- **ABOUT THIS EXERCISE**
Go through the records, and copy each line in which the string "will" is present.

- **DATA FOR REVIEW**

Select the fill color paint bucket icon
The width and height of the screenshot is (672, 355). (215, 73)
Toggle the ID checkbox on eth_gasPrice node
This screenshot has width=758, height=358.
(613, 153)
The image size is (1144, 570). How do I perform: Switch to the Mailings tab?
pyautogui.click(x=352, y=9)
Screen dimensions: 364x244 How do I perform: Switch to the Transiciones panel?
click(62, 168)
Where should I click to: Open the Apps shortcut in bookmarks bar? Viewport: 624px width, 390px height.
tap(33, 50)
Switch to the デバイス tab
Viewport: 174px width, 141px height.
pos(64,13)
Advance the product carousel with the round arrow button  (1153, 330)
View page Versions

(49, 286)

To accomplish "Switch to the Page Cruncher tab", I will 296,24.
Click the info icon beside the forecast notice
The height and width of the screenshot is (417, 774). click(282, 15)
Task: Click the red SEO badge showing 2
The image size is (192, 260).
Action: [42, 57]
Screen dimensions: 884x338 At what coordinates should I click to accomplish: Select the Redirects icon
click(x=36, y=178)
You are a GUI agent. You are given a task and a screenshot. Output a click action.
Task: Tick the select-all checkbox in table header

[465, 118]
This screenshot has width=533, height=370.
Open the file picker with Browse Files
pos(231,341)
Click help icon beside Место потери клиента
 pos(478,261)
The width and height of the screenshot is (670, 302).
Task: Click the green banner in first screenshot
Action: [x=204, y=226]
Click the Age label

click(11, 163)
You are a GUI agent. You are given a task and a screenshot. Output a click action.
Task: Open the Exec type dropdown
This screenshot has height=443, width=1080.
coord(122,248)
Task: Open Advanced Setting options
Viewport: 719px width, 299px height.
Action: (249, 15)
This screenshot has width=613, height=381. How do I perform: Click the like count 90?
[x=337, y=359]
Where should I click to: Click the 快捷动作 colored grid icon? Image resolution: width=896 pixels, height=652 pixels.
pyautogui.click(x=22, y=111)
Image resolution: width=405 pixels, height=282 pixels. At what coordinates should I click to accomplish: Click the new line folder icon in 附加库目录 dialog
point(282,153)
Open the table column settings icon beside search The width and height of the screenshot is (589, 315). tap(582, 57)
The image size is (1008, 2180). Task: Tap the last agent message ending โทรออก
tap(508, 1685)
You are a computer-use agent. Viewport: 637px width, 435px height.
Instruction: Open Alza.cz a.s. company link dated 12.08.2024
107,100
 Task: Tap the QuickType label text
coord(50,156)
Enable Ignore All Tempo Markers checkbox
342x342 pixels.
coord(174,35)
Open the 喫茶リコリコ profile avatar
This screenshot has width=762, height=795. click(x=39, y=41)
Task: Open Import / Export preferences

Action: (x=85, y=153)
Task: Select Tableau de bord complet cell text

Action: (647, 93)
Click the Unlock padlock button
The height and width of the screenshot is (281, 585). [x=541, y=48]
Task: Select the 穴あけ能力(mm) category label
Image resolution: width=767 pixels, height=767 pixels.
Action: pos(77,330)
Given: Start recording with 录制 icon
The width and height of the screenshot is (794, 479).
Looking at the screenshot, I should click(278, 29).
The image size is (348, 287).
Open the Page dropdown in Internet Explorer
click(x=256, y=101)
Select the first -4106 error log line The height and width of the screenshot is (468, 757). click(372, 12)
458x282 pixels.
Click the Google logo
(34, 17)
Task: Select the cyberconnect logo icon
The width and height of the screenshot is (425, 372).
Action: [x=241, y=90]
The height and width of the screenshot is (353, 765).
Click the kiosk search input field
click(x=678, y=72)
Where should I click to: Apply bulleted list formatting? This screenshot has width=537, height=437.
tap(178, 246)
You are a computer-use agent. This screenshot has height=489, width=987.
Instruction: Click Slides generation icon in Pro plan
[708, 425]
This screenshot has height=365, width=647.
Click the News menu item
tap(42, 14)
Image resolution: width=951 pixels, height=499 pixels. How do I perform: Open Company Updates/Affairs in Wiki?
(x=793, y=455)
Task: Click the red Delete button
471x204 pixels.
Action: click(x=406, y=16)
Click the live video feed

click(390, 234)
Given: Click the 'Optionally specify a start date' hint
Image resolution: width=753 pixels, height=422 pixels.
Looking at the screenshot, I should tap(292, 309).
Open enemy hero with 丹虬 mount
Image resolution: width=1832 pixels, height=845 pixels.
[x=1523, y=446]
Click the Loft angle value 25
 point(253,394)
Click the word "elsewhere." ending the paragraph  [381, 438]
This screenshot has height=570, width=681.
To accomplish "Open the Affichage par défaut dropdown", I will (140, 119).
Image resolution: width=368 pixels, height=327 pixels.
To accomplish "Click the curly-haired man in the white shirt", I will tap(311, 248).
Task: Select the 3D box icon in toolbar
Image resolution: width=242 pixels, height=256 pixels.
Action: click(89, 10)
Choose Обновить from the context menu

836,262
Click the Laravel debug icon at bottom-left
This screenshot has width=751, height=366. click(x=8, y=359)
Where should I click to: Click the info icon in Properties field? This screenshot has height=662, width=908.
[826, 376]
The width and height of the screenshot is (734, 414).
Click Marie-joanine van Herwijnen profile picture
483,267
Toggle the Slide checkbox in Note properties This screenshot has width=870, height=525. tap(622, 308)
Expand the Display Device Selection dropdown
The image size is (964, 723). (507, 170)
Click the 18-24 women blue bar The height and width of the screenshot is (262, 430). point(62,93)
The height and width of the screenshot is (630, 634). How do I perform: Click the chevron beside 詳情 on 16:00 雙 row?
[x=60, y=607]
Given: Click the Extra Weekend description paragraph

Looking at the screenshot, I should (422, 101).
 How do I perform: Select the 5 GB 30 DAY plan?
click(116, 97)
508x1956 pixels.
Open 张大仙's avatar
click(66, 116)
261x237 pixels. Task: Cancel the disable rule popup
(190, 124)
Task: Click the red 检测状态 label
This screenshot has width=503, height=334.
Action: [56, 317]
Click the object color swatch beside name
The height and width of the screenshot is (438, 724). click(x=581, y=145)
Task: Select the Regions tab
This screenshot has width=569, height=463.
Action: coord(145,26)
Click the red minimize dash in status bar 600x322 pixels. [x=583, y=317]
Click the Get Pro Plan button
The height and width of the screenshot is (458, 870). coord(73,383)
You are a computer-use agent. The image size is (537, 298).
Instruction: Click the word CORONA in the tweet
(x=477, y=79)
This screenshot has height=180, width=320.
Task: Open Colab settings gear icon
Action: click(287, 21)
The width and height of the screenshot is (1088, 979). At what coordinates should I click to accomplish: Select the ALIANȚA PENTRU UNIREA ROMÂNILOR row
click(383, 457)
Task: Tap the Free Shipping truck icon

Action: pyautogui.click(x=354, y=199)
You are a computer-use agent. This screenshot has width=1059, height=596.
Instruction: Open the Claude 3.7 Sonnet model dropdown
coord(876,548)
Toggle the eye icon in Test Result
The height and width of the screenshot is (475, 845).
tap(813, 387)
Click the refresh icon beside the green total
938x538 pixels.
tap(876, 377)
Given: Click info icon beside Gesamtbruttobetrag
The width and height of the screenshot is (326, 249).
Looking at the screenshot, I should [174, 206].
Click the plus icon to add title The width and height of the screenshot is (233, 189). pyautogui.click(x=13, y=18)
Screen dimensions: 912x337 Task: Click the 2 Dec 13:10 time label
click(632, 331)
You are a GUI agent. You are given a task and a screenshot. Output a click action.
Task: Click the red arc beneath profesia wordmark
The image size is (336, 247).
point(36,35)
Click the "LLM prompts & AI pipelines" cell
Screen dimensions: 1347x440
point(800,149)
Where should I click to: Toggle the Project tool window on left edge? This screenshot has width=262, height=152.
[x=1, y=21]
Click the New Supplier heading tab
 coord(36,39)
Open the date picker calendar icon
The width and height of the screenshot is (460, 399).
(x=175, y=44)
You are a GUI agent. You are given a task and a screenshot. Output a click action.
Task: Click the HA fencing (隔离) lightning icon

- **WRITTEN RESPONSE**
To accomplish "Switch to the Page Cruncher tab", I will 296,24.
To accomplish "Open the Affichage par défaut dropdown", I will (140, 119).
To accomplish "Click the curly-haired man in the white shirt", I will tap(311, 248).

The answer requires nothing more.